Juan era un muchacho larguirucho y tímido que rondaba por mi vereda porque vivíamos en la misma calle. Finalmente una tarde me abordó y salimos a pasear por el parque municipal. Era muy culto, siempre tenía un libro bajo el brazo, y me leía poesía que por entonces yo no alcanzaba a comprender: Nerval, Rilke, Huidobro. Finalmente se me declaró y yo acepte después de consultar con mi madre. Es de buena familia, me dijo ella. El tío con el que vive es una eminencia. 

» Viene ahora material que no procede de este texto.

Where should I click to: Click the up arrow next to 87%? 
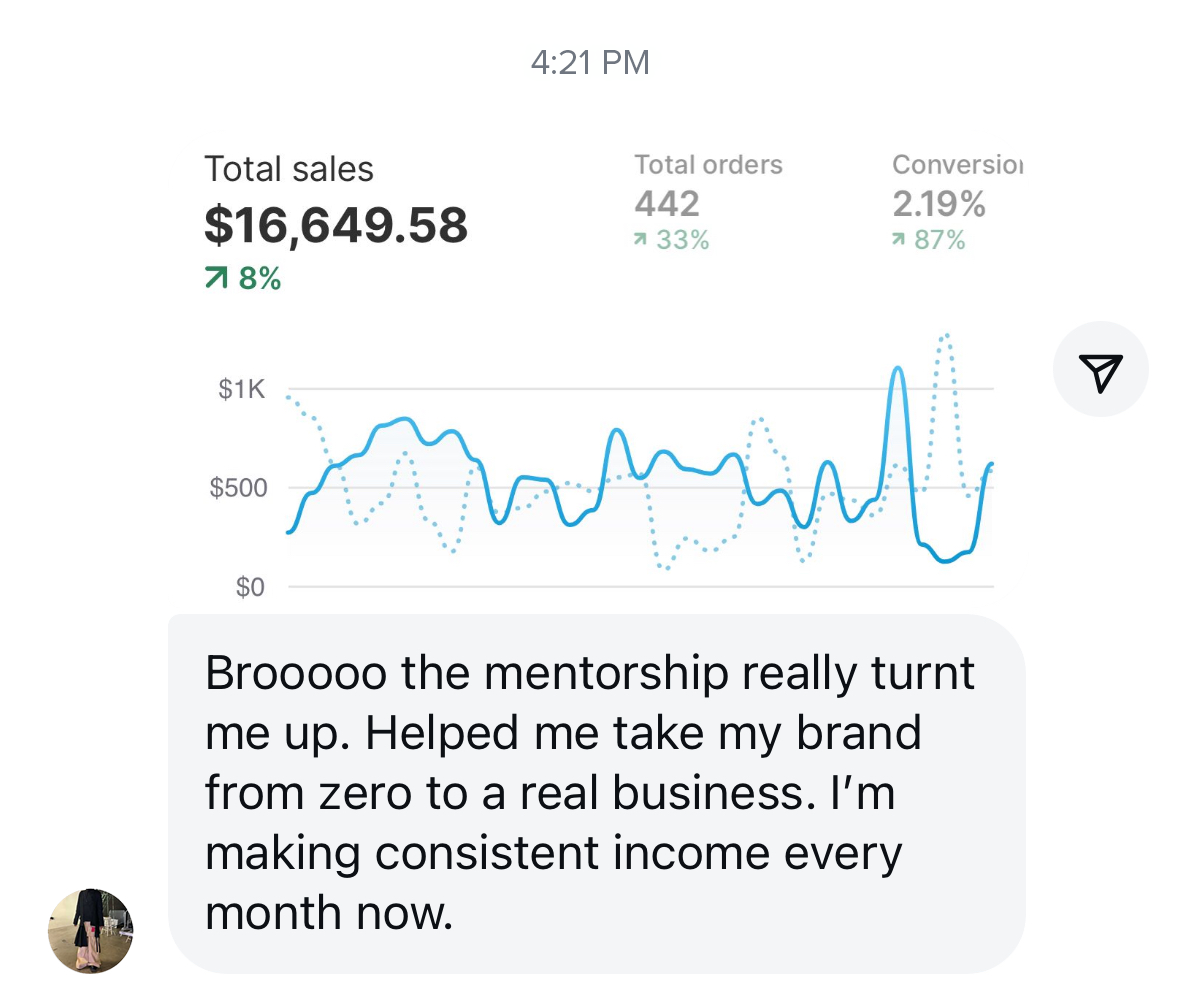click(x=899, y=241)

Luego me enteré que Juan era también fotógrafo y aficionado a la escritura, y cuando me llevaba a pasear aprovechaba para tomar fotos con su Leica, aquellas aún de fuelle. Luego me dejaba en mi casa y a la mañana siguiente encontraba bajo la puerta de calle un sinfín de retratos y paisajes en cuyo reverso ponía algunos versos. Yo suspiraba por él, pero todos aquellos talentos contradecían la carrera que había estudiado: ciencias comerciales. 

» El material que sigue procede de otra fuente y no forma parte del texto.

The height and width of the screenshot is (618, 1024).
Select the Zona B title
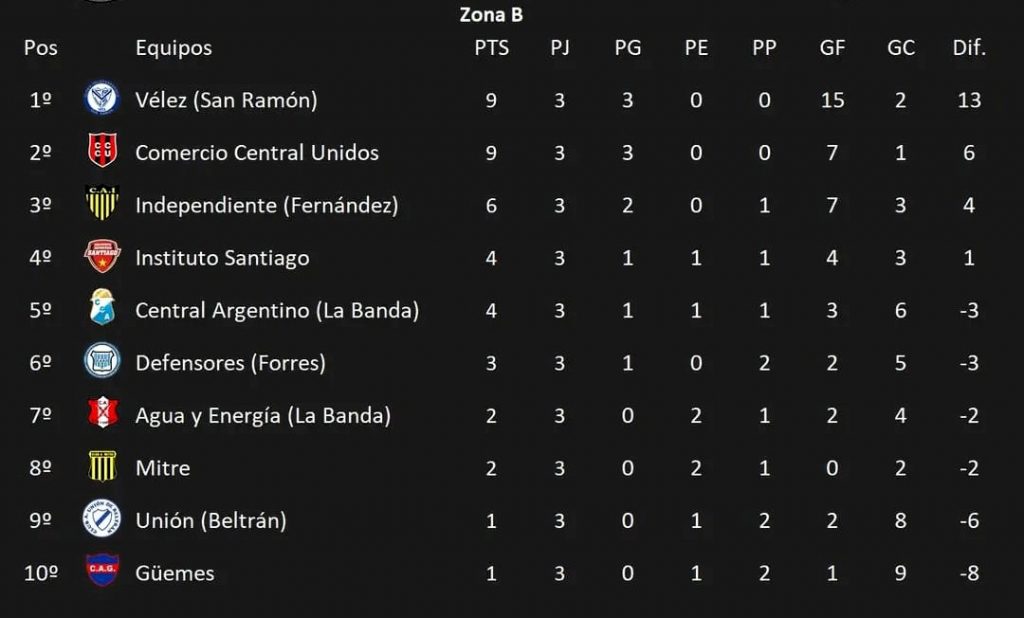pos(491,15)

Con el tiempo fui conociendo a sus amigos. Recuerdo al dramaturgo Juan Ríos que partió a combatir en la guerra civil española. También a Raúl María Pereira, Ernesto Gastelumendi, al literato Augusto Tamayo, y a un fino escritor llamado José Alfredo Hernández. Visitaba también al poeta Manuel Beltroy. Yo hice lo propio y le presenté a mis amistades, casi todas compañeras de la escuela de Bellas Artes, donde a instancias de mi hermano comencé a estudiar. Parece ayer, allí estaban las hermanas Insúa, Reneé Gonzales Barúa. Todavía José Sabogal era el director y la escuela era un remanso de paz y creación. Al principio mi madre me acompañaba a tomar el tranvía y me dejaba en la misma puerta. Después ya fui sola y Juan tomó la costumbre de ir a recogerme. Era una época difícil para un pintor. Uno no sabía si seguir la escuela indigenista o explorar el camino del arte moderno. El arte es expresión, decía el recién llegado Ricardo Grau. Para copiar la realidad ya tenemos la fotografía. Lo que no sabe Ricardo es que la fotografía también es pura expresión, replicó Juan. Todos reímos de su ocurrencia. 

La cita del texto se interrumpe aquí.